Return the whole listing exactly as it stands.

##############################

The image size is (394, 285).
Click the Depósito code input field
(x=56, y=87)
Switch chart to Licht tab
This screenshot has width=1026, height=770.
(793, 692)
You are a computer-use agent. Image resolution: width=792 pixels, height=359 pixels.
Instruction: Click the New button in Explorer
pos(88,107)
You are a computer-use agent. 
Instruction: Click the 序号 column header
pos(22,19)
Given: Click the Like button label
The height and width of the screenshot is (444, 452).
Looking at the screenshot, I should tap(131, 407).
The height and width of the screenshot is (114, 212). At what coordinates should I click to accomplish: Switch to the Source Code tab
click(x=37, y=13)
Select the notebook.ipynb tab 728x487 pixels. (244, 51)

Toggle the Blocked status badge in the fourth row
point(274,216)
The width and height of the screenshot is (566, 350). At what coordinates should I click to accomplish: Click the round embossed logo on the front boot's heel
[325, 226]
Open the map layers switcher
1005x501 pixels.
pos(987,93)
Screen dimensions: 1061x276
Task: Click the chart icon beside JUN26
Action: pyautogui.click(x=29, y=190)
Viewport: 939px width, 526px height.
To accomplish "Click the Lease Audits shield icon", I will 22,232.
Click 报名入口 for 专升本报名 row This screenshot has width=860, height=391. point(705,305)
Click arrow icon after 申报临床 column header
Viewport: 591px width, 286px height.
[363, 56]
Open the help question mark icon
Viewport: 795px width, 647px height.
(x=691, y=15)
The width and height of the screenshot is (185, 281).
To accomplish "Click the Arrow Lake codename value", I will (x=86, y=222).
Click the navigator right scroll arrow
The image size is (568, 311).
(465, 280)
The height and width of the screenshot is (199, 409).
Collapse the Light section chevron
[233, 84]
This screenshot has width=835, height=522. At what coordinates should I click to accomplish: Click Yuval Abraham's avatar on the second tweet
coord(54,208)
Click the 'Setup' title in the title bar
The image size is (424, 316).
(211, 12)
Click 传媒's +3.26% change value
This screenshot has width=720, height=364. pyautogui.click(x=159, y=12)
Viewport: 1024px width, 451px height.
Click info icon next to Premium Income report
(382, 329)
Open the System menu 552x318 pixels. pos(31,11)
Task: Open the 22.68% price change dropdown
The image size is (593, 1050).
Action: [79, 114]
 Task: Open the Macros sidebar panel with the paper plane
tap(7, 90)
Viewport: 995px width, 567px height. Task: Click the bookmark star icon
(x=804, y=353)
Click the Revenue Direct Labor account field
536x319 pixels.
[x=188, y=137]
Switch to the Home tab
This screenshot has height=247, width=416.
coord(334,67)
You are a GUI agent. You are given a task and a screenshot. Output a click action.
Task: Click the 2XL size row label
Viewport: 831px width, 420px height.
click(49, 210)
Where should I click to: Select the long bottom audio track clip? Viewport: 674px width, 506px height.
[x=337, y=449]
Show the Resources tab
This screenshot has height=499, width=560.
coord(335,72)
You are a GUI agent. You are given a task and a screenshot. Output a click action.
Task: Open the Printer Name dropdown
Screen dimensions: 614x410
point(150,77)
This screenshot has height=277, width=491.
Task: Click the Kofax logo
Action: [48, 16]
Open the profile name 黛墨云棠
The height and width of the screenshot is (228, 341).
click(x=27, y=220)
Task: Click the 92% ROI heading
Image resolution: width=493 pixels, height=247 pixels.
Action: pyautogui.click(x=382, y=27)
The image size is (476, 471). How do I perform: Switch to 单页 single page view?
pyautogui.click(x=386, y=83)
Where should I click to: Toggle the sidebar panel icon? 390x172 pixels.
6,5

##############################

Answer to the exercise:
The image size is (394, 285).
Click the Depósito code input field
(x=56, y=87)
Switch chart to Licht tab
This screenshot has width=1026, height=770.
(793, 692)
You are a computer-use agent. Image resolution: width=792 pixels, height=359 pixels.
Instruction: Click the New button in Explorer
pos(88,107)
You are a computer-use agent. 
Instruction: Click the 序号 column header
pos(22,19)
Given: Click the Like button label
The height and width of the screenshot is (444, 452).
Looking at the screenshot, I should tap(131, 407).
The height and width of the screenshot is (114, 212). At what coordinates should I click to accomplish: Switch to the Source Code tab
click(x=37, y=13)
Select the notebook.ipynb tab 728x487 pixels. (244, 51)

Toggle the Blocked status badge in the fourth row
point(274,216)
The width and height of the screenshot is (566, 350). At what coordinates should I click to accomplish: Click the round embossed logo on the front boot's heel
[325, 226]
Open the map layers switcher
1005x501 pixels.
pos(987,93)
Screen dimensions: 1061x276
Task: Click the chart icon beside JUN26
Action: pyautogui.click(x=29, y=190)
Viewport: 939px width, 526px height.
To accomplish "Click the Lease Audits shield icon", I will 22,232.
Click 报名入口 for 专升本报名 row This screenshot has width=860, height=391. point(705,305)
Click arrow icon after 申报临床 column header
Viewport: 591px width, 286px height.
[363, 56]
Open the help question mark icon
Viewport: 795px width, 647px height.
(x=691, y=15)
The width and height of the screenshot is (185, 281).
To accomplish "Click the Arrow Lake codename value", I will (x=86, y=222).
Click the navigator right scroll arrow
The image size is (568, 311).
(465, 280)
The height and width of the screenshot is (199, 409).
Collapse the Light section chevron
[233, 84]
This screenshot has width=835, height=522. At what coordinates should I click to accomplish: Click Yuval Abraham's avatar on the second tweet
coord(54,208)
Click the 'Setup' title in the title bar
The image size is (424, 316).
(211, 12)
Click 传媒's +3.26% change value
This screenshot has width=720, height=364. pyautogui.click(x=159, y=12)
Viewport: 1024px width, 451px height.
Click info icon next to Premium Income report
(382, 329)
Open the System menu 552x318 pixels. pos(31,11)
Task: Open the 22.68% price change dropdown
The image size is (593, 1050).
Action: [79, 114]
 Task: Open the Macros sidebar panel with the paper plane
tap(7, 90)
Viewport: 995px width, 567px height. Task: Click the bookmark star icon
(x=804, y=353)
Click the Revenue Direct Labor account field
536x319 pixels.
[x=188, y=137]
Switch to the Home tab
This screenshot has height=247, width=416.
coord(334,67)
You are a GUI agent. You are given a task and a screenshot. Output a click action.
Task: Click the 2XL size row label
Viewport: 831px width, 420px height.
click(49, 210)
Where should I click to: Select the long bottom audio track clip? Viewport: 674px width, 506px height.
[x=337, y=449]
Show the Resources tab
This screenshot has height=499, width=560.
coord(335,72)
You are a GUI agent. You are given a task and a screenshot. Output a click action.
Task: Open the Printer Name dropdown
Screen dimensions: 614x410
point(150,77)
This screenshot has height=277, width=491.
Task: Click the Kofax logo
Action: [48, 16]
Open the profile name 黛墨云棠
The height and width of the screenshot is (228, 341).
click(x=27, y=220)
Task: Click the 92% ROI heading
Image resolution: width=493 pixels, height=247 pixels.
Action: pyautogui.click(x=382, y=27)
The image size is (476, 471). How do I perform: Switch to 单页 single page view?
pyautogui.click(x=386, y=83)
Where should I click to: Toggle the sidebar panel icon? 390x172 pixels.
6,5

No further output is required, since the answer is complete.